Anti-Money Laundering (AML)
The Bank Secrecy Act (BSA) requires firms to monitor for, detect and report suspicious activity to the U.S. Treasury’s Financial Crimes Enforcement Network (FinCEN). Further, FINRA Rule 3310 (Anti-Money Laundering Compliance Program) requires that members develop and implement a written AML program reasonably designed to comply with the requirements of the BSA and regulations promulgated thereunder. FINRA also notes that FinCEN’s CDD rule requires that firms identify beneficial owners of legal entity customers, understand the nature and purpose of customer accounts, conduct ongoing monitoring of customer accounts to identify and report suspicious transactions, and—on a risk basis—update customer information.6
Noteworthy Examination Findings
FINRA identified the following issues relating to firms’ AML programs, including challenges with transaction monitoring systems.

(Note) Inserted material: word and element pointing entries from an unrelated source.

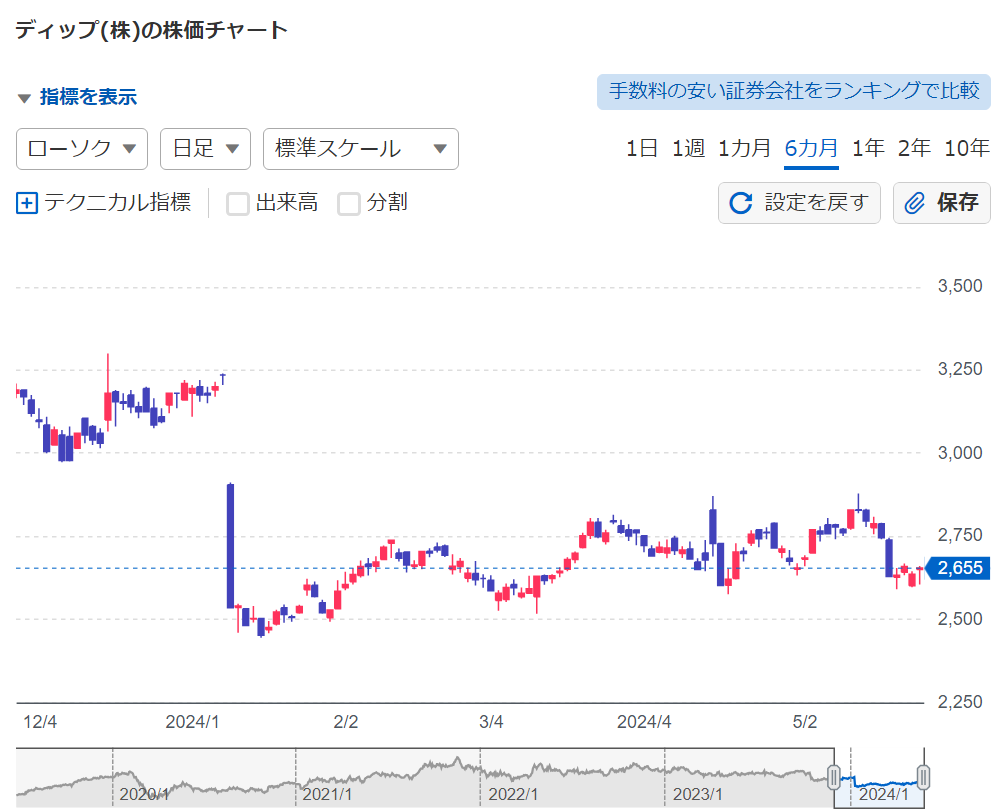This screenshot has height=811, width=998.
Task: Click the plus icon beside テクニカル指標
Action: pyautogui.click(x=27, y=204)
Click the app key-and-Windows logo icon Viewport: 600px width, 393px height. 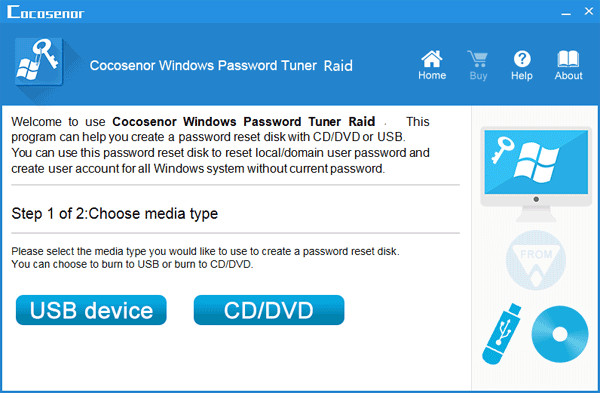pos(39,62)
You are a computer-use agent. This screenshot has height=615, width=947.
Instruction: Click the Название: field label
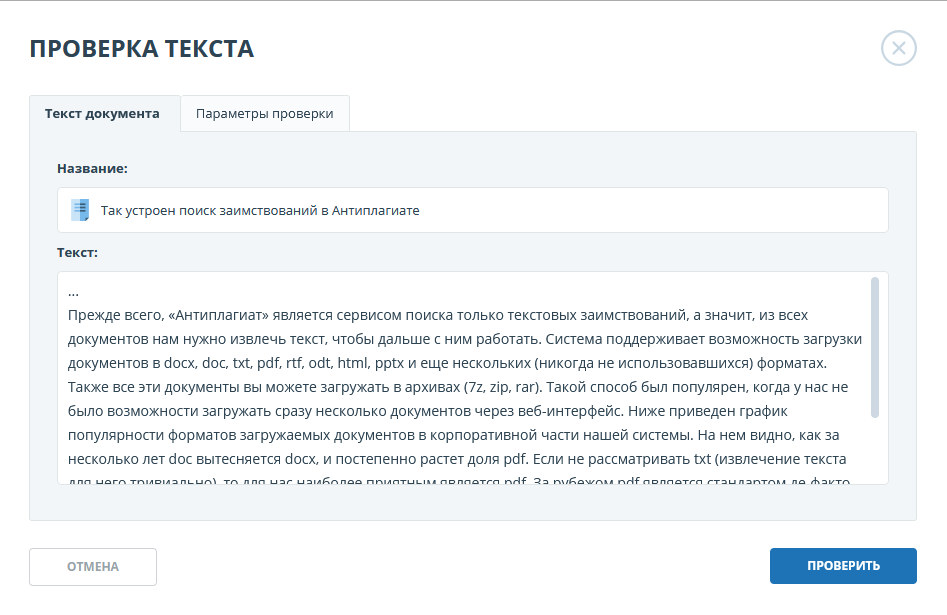tap(92, 169)
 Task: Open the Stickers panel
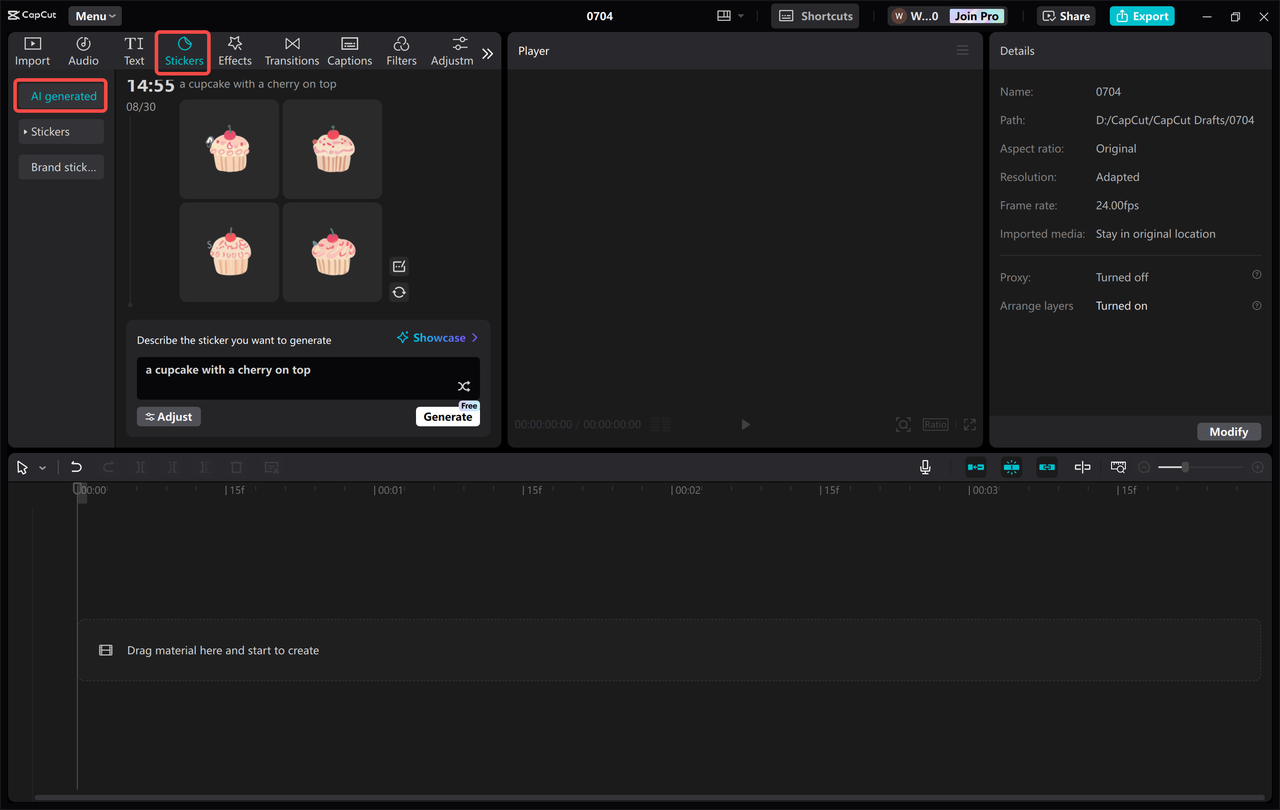point(183,51)
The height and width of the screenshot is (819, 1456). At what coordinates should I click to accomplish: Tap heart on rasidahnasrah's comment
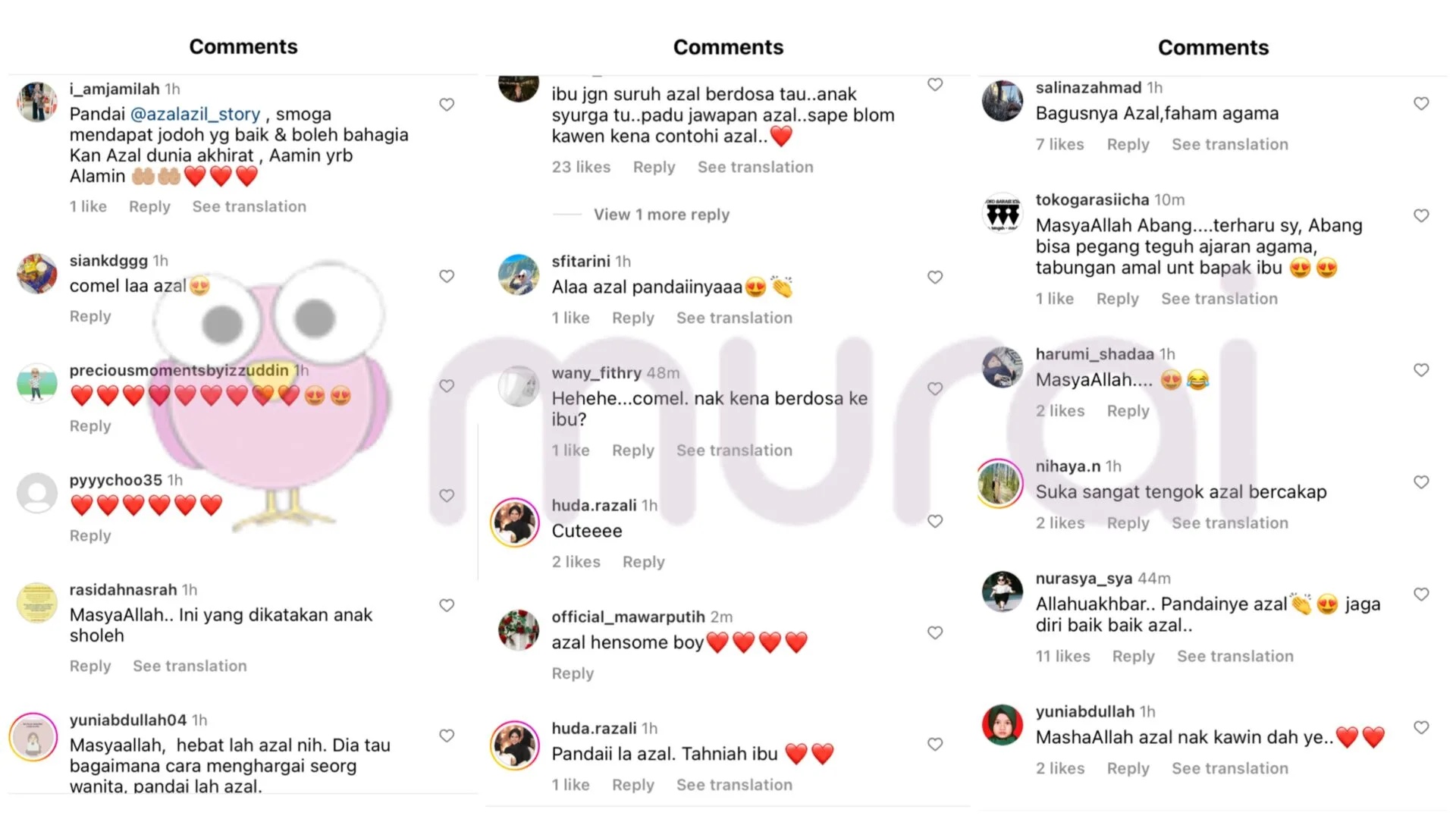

- Inadequate AML Transaction Monitoring – FINRA noted deficiencies in the design and implementation of systems and processes to detect and report suspicious activity:
- Some firms did not tailor their transaction monitoring to address the risk(s) relating to the firms’ business (for example, some firms did not adjust their AML programs for new sources of revenue or higher-risk customers with increased levels of activity, and other firms relied on FINRA’s AML resources without tailoring them to the firms’ business);7
- Deficient transaction monitoring for suspicious trading and possible related money-laundering activity, which may have been due to an ongoing misconception that securities trading does not need to be monitored for suspicious activity reporting purposes, or inadequate delegation of duties to a group outside of the AML department (e.g., the securities trading desk). As a result, some firms failed to detect red flags such as market dominance, prearranged trading or instances where groups of seemingly unrelated accounts were working in concert to manipulate stock prices; and
- Transaction monitoring processes that were not reasonably designed to identify and investigate red flags associated with third-party wire transfers, where such red flags might include transfer requests that are out of the ordinary for the customer or appear designed to deter verification of the transfer instructions.
- Overreliance on Clearing Firms – FINRA found that some introducing firms continued to rely primarily or entirely on their clearing firm for transaction monitoring and suspicious activity reporting. While clearing firm inquiries about certain customers or activities can be triggers for further review by introducing firms, introducing firms are required to monitor for suspicious activity attempted or conducted through the firm.8
- Regulatory Notice 19-18 (Guidance Regarding Suspicious Activity Monitoring and Reporting Obligations)
- 2017 Report – Anti-Money Laundering (AML) Compliance Program
- 2018 Report – Anti-Money Laundering
- Anti-Money Laundering (AML) Template for Small Firms
- Frequently Asked Questions (FAQ) Regarding Anti-Money Laundering (AML)
- Anti-Money Laundering (AML) Topic Page
6 See Regulatory Notices 17-40 (FINRA Provides Guidance to Firms Regarding Ant-Money Laundering Program Requirements Under FINRA Rule 3310 Following Adopting of FinCEN’s Final Rule to Enhance Customer Due Diligence Requirements For Financial Institutions) and 18-19 ((FINRA Amends Rule 3310 to Conform to FinCEN’s Final Rule on Customer Due Diligence Requirements for Financial Institutions) for additional information.
7 See Regulatory Notice 19-18 (FINRA Provides Guidance to Firms Regarding Suspicious Activity Monitoring and Reporting Obligations) for a list of potential red flags that firms should consider when designing an effective AML compliance program that is tailored to their business.
8 See Frequently Asked Questions (FAQ) Regarding Anti-Money Laundering (AML), Question No. 22.